:: DATA FOR ANALYSIS ::

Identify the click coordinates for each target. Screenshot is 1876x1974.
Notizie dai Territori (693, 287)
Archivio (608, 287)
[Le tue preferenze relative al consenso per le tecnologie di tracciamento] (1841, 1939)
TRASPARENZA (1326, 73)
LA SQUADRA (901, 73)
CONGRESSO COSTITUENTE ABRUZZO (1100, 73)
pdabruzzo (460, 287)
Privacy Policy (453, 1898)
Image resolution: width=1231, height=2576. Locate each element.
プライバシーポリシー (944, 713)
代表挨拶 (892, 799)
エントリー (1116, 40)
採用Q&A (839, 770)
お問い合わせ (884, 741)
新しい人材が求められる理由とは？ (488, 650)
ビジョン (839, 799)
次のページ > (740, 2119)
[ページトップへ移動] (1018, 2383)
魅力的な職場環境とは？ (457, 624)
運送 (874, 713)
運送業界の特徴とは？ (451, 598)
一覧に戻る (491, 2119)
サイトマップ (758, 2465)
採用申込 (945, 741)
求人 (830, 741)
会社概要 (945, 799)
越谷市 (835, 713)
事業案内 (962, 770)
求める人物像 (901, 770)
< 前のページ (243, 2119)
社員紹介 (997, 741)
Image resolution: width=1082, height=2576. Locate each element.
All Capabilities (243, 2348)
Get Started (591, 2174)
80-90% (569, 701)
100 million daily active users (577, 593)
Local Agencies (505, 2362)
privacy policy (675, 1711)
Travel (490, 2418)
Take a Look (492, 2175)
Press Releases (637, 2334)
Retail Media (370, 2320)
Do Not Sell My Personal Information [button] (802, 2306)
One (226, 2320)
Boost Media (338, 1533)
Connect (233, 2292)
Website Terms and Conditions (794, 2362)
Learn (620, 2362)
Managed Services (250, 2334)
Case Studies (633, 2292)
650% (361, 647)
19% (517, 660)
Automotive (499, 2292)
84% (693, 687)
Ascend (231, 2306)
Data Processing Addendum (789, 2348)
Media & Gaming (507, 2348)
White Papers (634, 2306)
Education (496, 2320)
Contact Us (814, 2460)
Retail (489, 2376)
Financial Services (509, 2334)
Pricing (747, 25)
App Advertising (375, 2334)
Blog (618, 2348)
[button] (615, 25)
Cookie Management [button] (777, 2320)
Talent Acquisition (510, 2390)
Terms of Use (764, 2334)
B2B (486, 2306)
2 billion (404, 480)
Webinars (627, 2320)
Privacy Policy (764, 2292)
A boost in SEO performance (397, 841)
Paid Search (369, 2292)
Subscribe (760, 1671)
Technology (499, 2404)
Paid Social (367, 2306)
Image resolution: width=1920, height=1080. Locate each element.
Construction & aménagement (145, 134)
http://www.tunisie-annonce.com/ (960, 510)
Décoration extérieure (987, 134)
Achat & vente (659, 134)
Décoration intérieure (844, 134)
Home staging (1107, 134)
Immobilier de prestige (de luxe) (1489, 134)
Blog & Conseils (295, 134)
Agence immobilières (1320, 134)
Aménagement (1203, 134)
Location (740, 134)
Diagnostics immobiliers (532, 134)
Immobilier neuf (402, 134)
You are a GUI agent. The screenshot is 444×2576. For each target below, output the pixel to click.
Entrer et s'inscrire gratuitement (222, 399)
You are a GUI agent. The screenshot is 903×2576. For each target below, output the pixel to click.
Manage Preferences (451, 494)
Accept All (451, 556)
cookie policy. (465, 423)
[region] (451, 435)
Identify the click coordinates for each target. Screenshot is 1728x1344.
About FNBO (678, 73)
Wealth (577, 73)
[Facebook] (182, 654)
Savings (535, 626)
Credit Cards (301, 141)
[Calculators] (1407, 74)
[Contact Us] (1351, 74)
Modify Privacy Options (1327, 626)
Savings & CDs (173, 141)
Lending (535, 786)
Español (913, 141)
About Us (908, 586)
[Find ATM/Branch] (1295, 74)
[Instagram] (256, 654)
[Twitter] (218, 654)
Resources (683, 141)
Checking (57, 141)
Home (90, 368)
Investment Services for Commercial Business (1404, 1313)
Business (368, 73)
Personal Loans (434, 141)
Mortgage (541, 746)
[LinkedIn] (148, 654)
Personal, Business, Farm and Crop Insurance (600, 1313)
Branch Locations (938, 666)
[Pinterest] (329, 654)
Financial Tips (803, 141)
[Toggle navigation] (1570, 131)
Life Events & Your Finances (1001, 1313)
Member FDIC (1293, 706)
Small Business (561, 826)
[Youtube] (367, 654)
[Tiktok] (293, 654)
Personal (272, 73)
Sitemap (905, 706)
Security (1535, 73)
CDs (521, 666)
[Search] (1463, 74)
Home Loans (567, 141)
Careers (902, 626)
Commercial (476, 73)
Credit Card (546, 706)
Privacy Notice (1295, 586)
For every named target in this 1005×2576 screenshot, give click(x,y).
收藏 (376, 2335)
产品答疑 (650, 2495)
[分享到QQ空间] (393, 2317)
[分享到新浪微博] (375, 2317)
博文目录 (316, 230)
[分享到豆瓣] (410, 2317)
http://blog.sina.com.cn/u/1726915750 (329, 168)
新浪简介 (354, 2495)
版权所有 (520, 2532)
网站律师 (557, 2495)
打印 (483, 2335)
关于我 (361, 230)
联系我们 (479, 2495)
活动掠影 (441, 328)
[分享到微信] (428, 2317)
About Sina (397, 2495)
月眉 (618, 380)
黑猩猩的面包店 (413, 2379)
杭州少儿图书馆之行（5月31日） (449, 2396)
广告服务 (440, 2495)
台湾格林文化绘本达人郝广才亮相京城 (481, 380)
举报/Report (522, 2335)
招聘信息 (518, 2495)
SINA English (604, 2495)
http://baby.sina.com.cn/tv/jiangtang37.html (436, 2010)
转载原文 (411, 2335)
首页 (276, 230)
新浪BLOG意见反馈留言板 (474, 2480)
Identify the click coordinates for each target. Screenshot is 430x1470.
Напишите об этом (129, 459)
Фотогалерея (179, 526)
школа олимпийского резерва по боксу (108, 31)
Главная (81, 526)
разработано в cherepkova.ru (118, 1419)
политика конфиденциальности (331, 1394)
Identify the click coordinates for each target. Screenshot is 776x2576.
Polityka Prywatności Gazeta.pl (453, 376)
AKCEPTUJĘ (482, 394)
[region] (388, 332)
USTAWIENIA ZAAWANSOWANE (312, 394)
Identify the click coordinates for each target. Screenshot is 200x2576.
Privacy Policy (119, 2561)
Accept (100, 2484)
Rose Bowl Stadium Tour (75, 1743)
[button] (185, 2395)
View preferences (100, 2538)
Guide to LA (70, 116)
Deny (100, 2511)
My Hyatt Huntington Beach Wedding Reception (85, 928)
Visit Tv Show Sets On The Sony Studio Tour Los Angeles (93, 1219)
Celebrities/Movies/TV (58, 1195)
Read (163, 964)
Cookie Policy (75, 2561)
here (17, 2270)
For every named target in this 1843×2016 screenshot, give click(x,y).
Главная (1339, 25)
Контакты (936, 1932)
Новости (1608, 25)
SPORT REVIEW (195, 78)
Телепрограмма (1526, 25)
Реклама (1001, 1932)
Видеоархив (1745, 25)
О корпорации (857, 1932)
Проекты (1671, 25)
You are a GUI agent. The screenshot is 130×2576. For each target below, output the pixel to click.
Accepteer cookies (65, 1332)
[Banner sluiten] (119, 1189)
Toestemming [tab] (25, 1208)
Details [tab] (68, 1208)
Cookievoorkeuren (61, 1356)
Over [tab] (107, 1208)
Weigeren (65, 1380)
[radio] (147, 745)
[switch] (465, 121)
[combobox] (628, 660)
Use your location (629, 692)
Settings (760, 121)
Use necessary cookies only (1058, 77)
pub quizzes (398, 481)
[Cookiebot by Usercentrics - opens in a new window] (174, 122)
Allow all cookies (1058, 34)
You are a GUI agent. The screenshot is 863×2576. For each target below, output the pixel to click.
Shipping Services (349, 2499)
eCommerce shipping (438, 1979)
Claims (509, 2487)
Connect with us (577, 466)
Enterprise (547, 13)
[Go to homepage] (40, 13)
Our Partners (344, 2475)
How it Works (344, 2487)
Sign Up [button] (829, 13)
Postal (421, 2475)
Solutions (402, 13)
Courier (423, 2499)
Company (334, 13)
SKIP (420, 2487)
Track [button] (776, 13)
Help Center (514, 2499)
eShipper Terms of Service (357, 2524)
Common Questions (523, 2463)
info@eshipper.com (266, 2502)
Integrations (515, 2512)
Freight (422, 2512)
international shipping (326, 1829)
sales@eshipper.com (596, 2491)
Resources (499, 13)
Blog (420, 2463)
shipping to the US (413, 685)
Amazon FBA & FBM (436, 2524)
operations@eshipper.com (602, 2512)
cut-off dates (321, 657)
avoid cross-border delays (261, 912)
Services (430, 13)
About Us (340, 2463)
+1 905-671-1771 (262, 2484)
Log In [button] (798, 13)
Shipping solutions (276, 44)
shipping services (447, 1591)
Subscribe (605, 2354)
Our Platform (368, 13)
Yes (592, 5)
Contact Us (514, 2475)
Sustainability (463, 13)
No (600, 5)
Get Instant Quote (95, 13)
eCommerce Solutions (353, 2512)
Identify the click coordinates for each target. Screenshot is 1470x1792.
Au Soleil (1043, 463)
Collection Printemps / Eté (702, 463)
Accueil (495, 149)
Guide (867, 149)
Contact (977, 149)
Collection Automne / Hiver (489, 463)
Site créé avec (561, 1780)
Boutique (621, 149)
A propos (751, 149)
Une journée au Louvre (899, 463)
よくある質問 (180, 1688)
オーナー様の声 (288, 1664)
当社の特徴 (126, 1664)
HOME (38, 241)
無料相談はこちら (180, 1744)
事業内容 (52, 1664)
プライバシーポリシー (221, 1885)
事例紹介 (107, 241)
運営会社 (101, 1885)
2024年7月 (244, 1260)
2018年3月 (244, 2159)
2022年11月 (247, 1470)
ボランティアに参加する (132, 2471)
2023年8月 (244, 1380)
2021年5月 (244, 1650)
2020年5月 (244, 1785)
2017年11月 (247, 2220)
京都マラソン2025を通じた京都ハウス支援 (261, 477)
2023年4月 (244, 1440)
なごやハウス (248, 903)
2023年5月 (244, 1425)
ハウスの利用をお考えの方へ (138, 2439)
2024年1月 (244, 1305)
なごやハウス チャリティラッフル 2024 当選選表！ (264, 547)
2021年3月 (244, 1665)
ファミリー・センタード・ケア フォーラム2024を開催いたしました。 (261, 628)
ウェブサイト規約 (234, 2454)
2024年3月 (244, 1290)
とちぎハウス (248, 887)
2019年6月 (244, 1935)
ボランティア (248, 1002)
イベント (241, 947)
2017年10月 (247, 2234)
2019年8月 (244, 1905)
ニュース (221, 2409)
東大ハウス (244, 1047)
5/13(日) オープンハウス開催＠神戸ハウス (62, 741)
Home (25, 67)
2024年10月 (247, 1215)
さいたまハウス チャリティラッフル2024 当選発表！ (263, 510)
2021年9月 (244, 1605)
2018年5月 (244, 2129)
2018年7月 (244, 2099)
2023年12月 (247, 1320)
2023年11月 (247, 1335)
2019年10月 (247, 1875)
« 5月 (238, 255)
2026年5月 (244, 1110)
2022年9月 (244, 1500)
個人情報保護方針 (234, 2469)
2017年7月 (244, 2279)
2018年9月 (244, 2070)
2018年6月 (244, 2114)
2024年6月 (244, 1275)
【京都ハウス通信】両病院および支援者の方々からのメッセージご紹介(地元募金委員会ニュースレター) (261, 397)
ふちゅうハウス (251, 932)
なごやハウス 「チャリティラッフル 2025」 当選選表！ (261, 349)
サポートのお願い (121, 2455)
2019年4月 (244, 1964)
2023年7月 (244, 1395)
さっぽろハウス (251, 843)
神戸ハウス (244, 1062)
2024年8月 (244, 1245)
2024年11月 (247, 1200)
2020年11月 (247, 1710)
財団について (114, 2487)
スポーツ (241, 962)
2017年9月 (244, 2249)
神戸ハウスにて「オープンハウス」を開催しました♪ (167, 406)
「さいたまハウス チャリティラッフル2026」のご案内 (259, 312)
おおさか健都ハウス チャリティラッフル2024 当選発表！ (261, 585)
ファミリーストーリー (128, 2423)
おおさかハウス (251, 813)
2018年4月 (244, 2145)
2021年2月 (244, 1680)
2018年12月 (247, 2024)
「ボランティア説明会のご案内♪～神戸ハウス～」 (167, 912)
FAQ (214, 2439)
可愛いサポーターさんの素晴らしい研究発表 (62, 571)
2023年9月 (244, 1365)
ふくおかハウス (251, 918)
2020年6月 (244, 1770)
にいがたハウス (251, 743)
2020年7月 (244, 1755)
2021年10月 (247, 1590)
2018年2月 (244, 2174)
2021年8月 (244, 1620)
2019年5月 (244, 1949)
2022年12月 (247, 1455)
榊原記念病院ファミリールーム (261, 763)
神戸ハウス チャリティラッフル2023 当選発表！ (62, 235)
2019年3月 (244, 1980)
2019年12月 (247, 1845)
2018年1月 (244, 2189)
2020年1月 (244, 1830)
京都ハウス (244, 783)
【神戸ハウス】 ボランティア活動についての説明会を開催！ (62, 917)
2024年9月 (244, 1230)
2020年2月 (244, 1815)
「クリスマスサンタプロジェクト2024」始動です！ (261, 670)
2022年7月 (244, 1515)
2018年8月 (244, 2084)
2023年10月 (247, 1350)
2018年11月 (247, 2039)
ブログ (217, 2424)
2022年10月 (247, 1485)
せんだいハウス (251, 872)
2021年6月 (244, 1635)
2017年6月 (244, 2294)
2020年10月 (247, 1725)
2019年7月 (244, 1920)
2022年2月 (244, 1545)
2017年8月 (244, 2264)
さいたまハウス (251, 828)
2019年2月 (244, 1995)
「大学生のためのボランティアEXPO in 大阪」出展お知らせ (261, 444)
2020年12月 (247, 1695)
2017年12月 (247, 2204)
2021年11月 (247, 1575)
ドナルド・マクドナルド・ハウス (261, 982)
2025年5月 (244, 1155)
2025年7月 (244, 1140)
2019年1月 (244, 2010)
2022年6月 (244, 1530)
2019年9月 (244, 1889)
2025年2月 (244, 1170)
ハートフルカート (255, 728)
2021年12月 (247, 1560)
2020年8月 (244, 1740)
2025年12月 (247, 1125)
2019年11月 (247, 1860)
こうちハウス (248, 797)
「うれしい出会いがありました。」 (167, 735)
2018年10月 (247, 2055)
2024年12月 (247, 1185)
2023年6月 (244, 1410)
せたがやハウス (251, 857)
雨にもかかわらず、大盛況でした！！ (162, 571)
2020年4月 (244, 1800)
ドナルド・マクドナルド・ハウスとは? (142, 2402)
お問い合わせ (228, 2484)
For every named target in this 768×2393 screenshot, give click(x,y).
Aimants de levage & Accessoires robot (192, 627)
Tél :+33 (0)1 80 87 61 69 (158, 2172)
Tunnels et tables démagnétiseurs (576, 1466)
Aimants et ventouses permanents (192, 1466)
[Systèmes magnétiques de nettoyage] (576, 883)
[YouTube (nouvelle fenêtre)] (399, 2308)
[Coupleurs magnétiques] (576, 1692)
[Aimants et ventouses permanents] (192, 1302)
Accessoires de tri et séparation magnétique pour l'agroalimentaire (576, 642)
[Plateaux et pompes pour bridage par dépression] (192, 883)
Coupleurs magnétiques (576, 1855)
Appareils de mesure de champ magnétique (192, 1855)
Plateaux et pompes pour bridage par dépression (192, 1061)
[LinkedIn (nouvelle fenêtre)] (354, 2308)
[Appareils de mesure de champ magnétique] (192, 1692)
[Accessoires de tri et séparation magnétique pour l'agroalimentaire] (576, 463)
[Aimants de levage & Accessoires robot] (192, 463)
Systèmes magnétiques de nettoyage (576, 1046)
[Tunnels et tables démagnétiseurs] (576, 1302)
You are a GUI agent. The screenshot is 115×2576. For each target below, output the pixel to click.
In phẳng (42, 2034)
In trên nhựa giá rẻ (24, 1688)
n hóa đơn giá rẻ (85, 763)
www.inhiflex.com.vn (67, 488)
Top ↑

:::

• REQUIRED WORK: Please, from the material above, copy only the lines from the line with "Company (334, 13)" up to and including the line with "international shipping (326, 1829)", exactly as written.

• RESPONSE TO THE EXERCISE:
Company (334, 13)
SKIP (420, 2487)
Track [button] (776, 13)
Help Center (514, 2499)
eShipper Terms of Service (357, 2524)
Common Questions (523, 2463)
info@eshipper.com (266, 2502)
Integrations (515, 2512)
Freight (422, 2512)
international shipping (326, 1829)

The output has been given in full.